Surgeon Murray Brennan has helped lead Memorial Sloan Kettering’s contribution to the world’s largest database of patients with sarcomas—now key to predicting survival and individualizing treatment for these cancers.
Soft tissue sarcomas are a group of rare cancers that affects the soft tissues of the body, such as fat, muscles, nerves, tendons, and blood and lymph vessels. These tissues connect, support, and surround other parts of the body. Sarcomas can occur in any location in the body, although about 40 percent occur in the arms and legs.
There are more than 70 different subtypes of soft tissue sarcomas and sarcoma-like growths. They are identified by their tissue of origin, and include tumors of smooth muscle (leiomyosarcoma), the gastrointestinal tract (gastrointestinal stromal tumors, or GIST), adipose tissue (liposarcoma), and peripheral nervous system (malignant schwannoma or malignant peripheral nerve sheath tumor).
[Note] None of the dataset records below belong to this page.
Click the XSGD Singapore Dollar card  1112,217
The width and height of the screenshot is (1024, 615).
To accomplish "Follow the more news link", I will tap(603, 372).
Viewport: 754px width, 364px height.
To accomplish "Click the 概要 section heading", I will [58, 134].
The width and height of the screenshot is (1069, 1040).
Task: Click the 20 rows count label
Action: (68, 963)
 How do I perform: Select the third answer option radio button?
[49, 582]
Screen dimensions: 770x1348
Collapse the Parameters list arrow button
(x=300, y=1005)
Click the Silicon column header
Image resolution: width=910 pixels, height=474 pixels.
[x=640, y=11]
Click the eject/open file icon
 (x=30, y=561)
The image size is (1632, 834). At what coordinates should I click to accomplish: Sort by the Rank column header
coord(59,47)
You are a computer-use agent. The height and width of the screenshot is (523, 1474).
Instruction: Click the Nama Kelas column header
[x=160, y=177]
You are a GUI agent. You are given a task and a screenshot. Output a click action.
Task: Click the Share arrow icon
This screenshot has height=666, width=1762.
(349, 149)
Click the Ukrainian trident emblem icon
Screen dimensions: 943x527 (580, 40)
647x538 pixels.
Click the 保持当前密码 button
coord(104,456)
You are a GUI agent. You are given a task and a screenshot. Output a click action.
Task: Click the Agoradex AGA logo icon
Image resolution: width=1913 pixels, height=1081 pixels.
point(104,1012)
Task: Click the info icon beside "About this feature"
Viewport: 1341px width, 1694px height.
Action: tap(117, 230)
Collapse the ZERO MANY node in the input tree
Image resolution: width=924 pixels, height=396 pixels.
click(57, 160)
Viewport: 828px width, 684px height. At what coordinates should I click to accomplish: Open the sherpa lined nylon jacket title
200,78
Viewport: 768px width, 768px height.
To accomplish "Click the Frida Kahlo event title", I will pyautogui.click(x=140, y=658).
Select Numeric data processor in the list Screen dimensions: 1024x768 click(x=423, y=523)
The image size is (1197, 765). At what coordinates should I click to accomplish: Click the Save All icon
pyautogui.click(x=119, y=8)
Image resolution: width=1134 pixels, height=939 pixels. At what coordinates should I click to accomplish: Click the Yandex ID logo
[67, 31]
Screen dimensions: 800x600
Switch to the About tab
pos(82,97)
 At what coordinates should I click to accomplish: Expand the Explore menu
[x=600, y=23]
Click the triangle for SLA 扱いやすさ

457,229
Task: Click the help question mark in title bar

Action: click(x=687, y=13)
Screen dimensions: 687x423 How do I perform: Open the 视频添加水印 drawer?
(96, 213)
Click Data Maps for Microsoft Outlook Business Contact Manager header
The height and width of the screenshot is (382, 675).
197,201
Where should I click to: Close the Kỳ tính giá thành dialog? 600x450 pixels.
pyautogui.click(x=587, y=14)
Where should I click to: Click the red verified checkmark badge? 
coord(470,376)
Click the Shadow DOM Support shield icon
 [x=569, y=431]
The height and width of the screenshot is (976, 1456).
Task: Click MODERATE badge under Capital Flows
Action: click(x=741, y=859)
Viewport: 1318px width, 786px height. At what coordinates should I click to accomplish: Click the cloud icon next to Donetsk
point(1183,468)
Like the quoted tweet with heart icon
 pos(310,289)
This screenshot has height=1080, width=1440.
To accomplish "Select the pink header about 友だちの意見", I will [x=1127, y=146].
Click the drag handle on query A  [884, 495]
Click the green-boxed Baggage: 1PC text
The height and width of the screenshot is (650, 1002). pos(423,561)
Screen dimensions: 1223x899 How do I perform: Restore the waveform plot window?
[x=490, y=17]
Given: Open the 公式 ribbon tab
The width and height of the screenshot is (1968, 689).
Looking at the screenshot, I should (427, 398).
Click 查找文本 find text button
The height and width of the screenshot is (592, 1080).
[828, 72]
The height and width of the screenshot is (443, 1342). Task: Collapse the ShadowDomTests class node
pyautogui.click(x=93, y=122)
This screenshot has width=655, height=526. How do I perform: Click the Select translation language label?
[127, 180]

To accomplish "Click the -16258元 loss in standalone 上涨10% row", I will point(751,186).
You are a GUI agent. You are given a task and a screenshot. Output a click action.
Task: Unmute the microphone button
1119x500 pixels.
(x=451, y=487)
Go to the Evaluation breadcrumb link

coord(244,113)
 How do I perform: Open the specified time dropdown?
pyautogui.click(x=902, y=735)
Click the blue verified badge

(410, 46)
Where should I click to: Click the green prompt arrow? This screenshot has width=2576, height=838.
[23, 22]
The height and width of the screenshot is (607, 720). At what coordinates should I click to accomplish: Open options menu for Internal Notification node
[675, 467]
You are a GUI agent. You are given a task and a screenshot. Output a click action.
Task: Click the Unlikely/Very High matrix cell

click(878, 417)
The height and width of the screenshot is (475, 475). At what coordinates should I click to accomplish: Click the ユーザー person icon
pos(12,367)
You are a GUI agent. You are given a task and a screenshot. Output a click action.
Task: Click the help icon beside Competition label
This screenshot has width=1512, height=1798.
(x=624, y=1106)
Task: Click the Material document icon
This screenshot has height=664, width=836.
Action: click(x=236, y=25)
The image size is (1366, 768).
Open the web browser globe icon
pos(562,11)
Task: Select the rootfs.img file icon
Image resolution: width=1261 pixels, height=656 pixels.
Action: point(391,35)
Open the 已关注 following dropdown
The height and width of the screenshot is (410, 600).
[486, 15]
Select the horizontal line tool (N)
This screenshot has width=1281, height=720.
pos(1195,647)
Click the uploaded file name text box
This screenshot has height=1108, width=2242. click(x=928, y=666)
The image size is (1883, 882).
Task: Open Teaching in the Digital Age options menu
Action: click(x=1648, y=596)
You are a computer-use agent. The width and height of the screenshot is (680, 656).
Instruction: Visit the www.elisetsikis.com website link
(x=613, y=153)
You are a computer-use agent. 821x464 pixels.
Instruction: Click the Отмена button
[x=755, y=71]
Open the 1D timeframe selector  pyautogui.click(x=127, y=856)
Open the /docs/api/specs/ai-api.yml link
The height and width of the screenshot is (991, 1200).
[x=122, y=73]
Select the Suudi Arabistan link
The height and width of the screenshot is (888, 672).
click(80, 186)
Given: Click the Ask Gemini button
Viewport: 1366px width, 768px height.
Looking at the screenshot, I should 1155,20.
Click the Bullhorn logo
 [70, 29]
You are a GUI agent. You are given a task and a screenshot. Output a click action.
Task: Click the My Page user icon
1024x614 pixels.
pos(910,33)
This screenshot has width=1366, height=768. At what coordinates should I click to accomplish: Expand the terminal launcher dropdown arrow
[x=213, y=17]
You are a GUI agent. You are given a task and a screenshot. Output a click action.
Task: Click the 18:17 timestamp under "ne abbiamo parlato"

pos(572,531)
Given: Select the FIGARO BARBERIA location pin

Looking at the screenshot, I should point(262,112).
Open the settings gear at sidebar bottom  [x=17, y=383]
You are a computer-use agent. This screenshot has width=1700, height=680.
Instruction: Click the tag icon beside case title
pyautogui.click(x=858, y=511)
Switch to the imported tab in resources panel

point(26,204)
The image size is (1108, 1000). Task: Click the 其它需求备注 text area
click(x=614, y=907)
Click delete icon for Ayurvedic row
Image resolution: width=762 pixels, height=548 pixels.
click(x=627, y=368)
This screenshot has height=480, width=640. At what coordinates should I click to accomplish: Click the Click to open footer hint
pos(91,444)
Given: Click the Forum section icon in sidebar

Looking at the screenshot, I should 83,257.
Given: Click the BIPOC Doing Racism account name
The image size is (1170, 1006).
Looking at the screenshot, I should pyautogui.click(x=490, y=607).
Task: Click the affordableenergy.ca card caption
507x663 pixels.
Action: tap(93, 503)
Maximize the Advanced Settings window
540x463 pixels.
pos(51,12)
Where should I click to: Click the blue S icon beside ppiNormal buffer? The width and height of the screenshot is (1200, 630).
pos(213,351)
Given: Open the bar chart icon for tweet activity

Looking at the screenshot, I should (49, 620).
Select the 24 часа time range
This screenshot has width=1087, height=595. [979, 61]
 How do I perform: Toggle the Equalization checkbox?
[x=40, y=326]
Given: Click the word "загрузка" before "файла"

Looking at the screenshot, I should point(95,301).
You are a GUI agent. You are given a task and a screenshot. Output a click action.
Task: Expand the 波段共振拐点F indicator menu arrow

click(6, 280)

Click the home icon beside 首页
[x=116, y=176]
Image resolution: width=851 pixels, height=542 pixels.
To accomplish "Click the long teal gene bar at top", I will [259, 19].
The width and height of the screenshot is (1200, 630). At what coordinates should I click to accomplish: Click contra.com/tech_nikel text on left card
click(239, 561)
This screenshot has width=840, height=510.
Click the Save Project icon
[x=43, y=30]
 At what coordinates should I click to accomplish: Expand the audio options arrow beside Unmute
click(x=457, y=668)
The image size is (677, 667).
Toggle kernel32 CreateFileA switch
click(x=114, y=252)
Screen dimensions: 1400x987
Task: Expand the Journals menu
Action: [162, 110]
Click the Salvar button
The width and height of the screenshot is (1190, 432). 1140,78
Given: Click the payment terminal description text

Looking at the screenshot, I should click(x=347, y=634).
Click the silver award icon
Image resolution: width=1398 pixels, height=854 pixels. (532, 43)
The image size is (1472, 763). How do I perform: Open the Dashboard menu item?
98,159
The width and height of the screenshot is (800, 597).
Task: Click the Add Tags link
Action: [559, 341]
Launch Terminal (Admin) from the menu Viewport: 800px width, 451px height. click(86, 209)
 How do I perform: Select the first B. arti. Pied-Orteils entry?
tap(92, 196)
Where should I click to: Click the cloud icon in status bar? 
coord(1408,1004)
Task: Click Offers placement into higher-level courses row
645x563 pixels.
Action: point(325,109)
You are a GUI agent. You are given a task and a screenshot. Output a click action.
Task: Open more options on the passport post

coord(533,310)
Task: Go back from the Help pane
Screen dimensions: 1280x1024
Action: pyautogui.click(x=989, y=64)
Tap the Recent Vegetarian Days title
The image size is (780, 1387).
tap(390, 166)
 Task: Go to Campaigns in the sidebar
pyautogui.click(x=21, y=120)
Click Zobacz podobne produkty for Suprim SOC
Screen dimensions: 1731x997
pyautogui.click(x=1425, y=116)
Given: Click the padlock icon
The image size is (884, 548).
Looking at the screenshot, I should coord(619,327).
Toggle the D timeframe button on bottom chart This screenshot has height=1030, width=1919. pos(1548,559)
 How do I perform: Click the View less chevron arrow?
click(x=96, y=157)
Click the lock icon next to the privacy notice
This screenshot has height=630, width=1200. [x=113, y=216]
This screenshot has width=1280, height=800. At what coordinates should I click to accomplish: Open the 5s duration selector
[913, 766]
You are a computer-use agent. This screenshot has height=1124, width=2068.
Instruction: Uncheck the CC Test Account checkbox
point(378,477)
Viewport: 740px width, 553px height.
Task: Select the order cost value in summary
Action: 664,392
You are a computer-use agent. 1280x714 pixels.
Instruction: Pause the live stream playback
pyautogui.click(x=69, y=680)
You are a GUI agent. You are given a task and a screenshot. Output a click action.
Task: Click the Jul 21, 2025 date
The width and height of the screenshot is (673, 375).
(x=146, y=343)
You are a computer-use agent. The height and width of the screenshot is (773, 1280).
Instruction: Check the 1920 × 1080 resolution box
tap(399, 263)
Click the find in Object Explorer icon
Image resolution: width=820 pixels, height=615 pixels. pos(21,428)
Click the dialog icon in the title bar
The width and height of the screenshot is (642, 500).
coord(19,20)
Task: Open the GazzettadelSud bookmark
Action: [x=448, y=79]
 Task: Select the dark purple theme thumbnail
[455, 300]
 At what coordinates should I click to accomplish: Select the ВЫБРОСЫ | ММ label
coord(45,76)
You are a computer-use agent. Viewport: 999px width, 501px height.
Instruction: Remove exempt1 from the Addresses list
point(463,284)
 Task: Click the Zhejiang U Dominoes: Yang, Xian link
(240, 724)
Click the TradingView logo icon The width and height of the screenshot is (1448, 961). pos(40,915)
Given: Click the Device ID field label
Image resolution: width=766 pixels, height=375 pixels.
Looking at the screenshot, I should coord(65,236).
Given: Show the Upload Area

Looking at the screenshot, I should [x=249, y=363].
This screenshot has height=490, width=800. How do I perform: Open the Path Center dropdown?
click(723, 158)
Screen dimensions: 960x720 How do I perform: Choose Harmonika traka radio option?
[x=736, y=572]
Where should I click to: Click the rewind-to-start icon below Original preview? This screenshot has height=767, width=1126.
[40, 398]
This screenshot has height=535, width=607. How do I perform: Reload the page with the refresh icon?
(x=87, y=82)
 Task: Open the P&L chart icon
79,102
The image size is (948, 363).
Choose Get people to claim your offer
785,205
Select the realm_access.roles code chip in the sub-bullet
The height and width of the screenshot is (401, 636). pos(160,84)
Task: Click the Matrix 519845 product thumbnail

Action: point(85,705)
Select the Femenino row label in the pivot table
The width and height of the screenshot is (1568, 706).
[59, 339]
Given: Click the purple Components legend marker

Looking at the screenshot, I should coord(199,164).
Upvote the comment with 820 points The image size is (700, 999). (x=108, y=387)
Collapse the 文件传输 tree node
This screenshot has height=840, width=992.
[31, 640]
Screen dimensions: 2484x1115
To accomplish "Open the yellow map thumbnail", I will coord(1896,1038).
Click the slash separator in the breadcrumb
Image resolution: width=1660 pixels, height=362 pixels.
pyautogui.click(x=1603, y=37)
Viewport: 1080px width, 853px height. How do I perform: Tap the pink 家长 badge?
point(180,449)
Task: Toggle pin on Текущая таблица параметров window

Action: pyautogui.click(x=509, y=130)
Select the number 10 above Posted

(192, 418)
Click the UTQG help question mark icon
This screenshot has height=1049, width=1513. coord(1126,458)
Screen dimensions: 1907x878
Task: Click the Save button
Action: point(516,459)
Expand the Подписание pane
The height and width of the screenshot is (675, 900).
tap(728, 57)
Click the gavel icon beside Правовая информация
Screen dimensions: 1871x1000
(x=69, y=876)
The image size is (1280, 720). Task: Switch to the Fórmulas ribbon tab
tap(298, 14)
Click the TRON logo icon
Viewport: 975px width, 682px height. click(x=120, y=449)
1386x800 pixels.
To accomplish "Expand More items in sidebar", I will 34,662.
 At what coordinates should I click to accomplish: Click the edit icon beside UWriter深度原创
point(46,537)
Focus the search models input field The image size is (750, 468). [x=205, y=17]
Soft tissue sarcomas also include:
Tumors of Vascular Structures
- Hemangiopericytoma (Solitary Fibrous Tumor)
Tumors of Fibrous Tissue
- Fibromatoses (desmoid tumors)
- Low-grade fibromyxoid sarcoma
Tumors of more than one tissue type
- Malignant mesenchymoma
- Malignant triton tumor
Tumors of Unknown Origin
- Alveolar soft part sarcoma (ASPS)
- Clear cell sarcoma (malignant melanoma of soft parts)
- Epithelioid sarcoma
- Synovial sarcoma
- Undifferentiated soft tissue sarcoma
Because there are many subtypes of soft tissue sarcoma, each with different characteristics, the risk and seriousness of the disease can vary widely. In some patients, sarcomas are minor, nonthreatening tumors that can be cured with surgery. In others, the tumors can be large and much more aggressive, requiring chemotherapy and radiation therapy as well as surgery.
The curability of a particular sarcoma depends in part on finding it early and treating it promptly.
Most soft tissue sarcomas do not have any identifiable risk factors. However, some subtypes of sarcoma are more common in specific age groups — for example, rhabdomyosarcoma is more common in children than in adults, and synovial sarcomas are more common in adolescents.
Some familial syndromes can predispose people to sarcoma, including neurofibromatosis, Gardner’s syndrome, Li-Fraumeni syndrome, and retinoblastoma.
Soft tissue sarcomas often do not cause symptoms in the early stages, and there is not yet a routine screening test available to detect these tumors. The first noticeable symptom usually is a painless lump. Eventually, the tumor might cause some pain or soreness as it impinges on nerves and muscles. In many cases, an injury unrelated to the cancer draws attention to the presence of the sarcoma.